A extensão das diretrizes formuladas pelo MEC para a construção dos itinerários formativos possibilita que as escolas possam criar suas próprias formações, sendo possível acrescentar coisas fora de um padrão aceitável, como formação em jogos de videogame ou aplicativos, que são absolutamente específicos e não deveriam estar entre os objetivos de uma reforma curricular geral.
Estudantes de escolas públicas são os mais afetados com a reforma no ensino médio. As mudanças os colocam em um modelo de aprendizado no qual o que importa é apenas trabalhar dentro de um grande sistema, sem possibilidades de avançar criticamente e pensar mudanças na estrutura social que comanda todo mundo.

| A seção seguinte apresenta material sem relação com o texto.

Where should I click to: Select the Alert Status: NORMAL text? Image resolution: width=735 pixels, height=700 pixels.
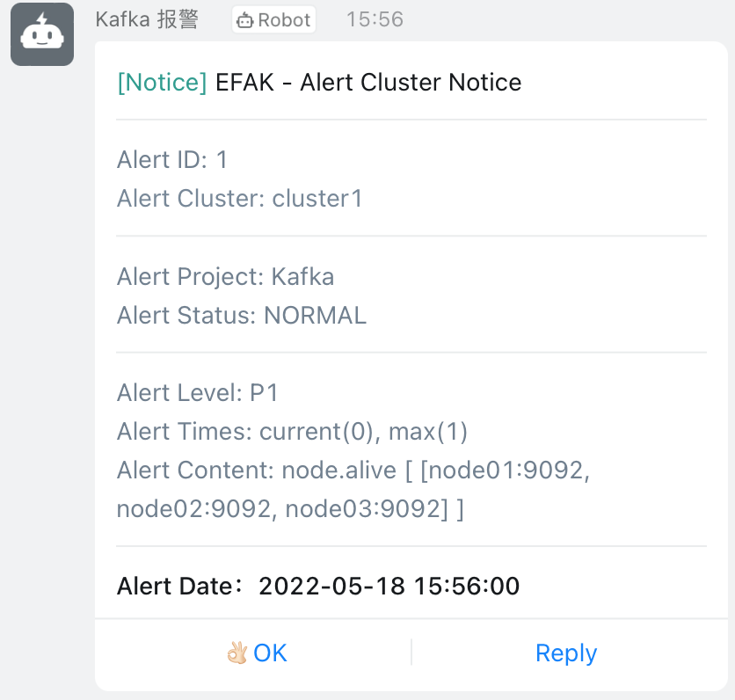coord(241,315)
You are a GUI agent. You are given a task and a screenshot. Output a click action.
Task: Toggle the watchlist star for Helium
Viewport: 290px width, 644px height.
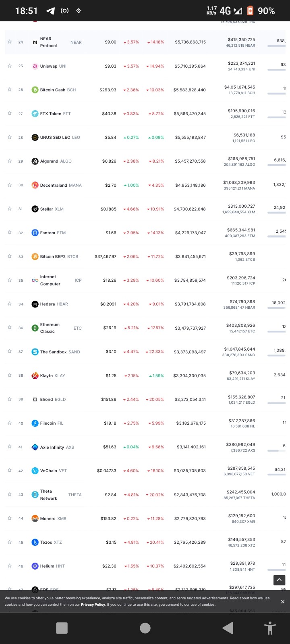(x=10, y=566)
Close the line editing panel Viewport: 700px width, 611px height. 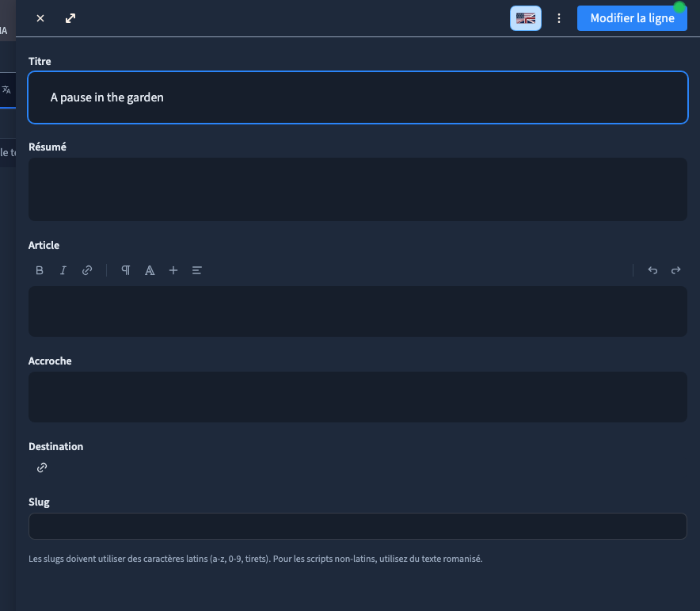(40, 18)
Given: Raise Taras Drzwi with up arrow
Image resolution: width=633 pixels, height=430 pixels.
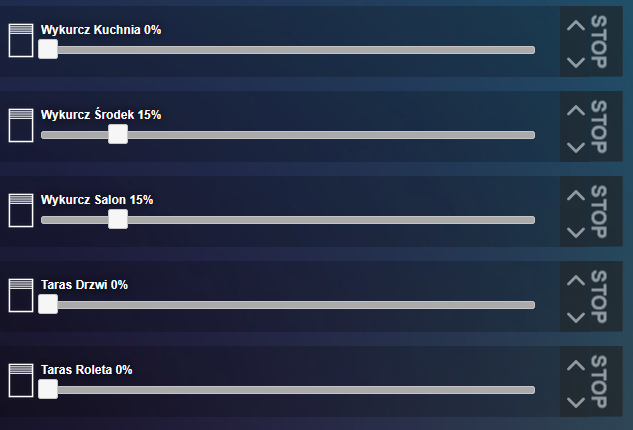Looking at the screenshot, I should coord(576,280).
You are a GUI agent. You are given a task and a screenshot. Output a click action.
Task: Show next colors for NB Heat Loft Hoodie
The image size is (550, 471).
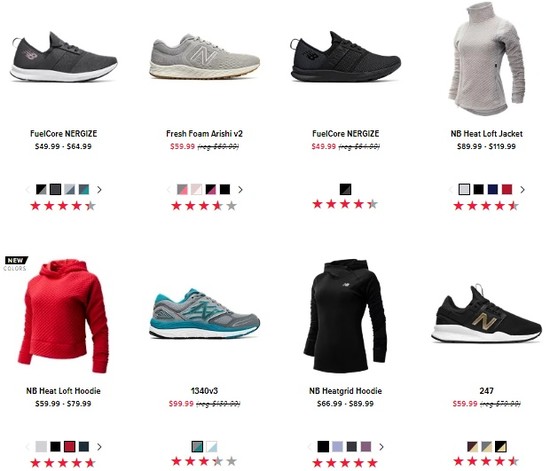pyautogui.click(x=99, y=447)
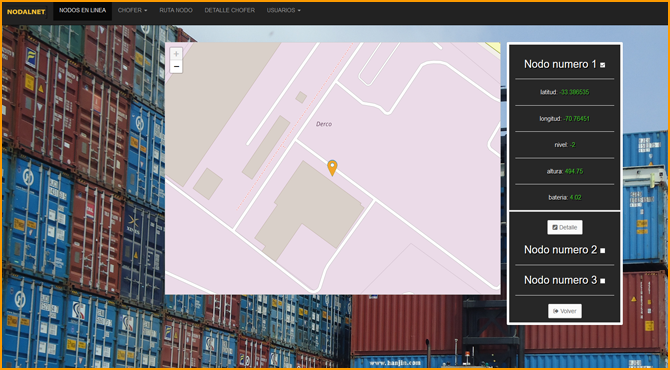
Task: Click the latitud value -33.386535
Action: [575, 92]
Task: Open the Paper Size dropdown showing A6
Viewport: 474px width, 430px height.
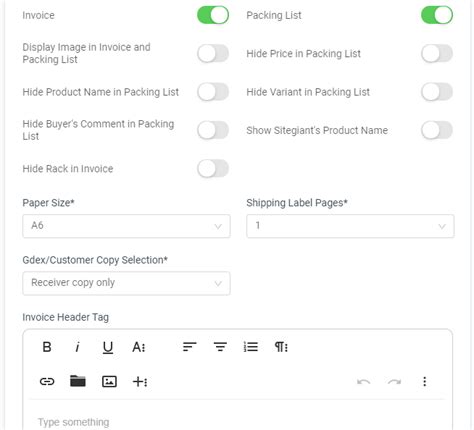Action: click(126, 226)
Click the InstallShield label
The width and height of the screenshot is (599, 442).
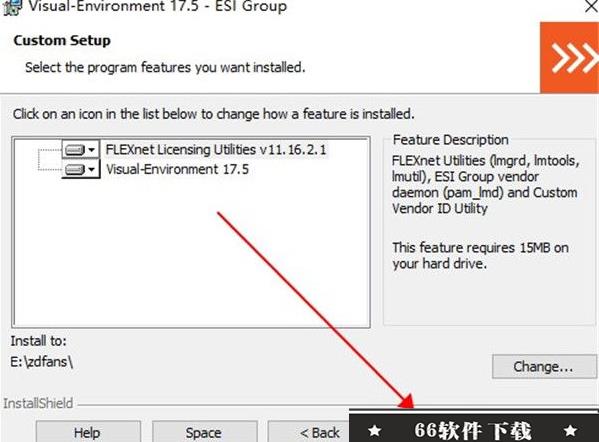(x=38, y=403)
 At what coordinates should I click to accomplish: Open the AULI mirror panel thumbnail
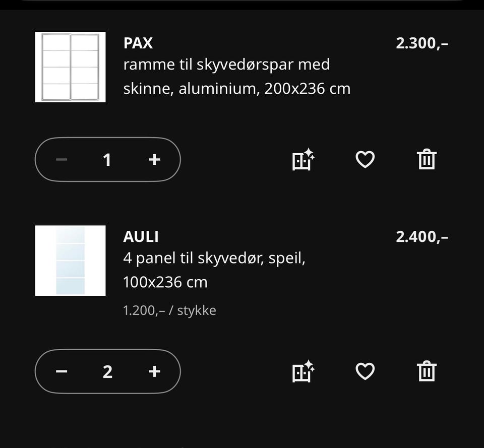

Hoje, 15, estudantes e defensores do direito à educação de todo o país estão em ato pela revogação do Novo Ensino Médio (Lei 13.415/2017). A mobilização é organizada em diversos estados e no Distrito Federal pela UBES (União Brasileira dos Estudantes Secundaristas) e conta com o apoio da CNTE (Confederação Nacional dos Trabalhadores da Educação). Além disso, mais de 300 entidades ligadas ao direito à educação – entre elas a Campanha Nacional pelo Direito à Educação – assinaram uma Carta Aberta pedindo a revogação da reforma.

O Novo Ensino Médio vai na contramão do direito à educação.
Além de tudo o que apontei ao longo desse texto, o novo modelo amplia ainda mais as desigualdades entre estudantes vindos de escolas públicas e privadas e nega conhecimento a milhões de estudantes que encontram na educação o caminho para um futuro melhor.
A desigualdade social é um processo existente dentro das relações sociais dos indivíduos, pois ela determina que grupos sejam excluídos por questões econômicas, de gênero, raça, círculo social ou crença. E essa desigualdade limita o acesso dessas pessoas à direitos básicos como saúde, educação, qualidade de vida e direito à alimentação e moradia. Dessa forma, a falta de acesso à educação de qualidade é um dos fatores que contribuem para a manutenção desse sistema que continua existindo por não oferecer aos indivíduos espaços de reflexão.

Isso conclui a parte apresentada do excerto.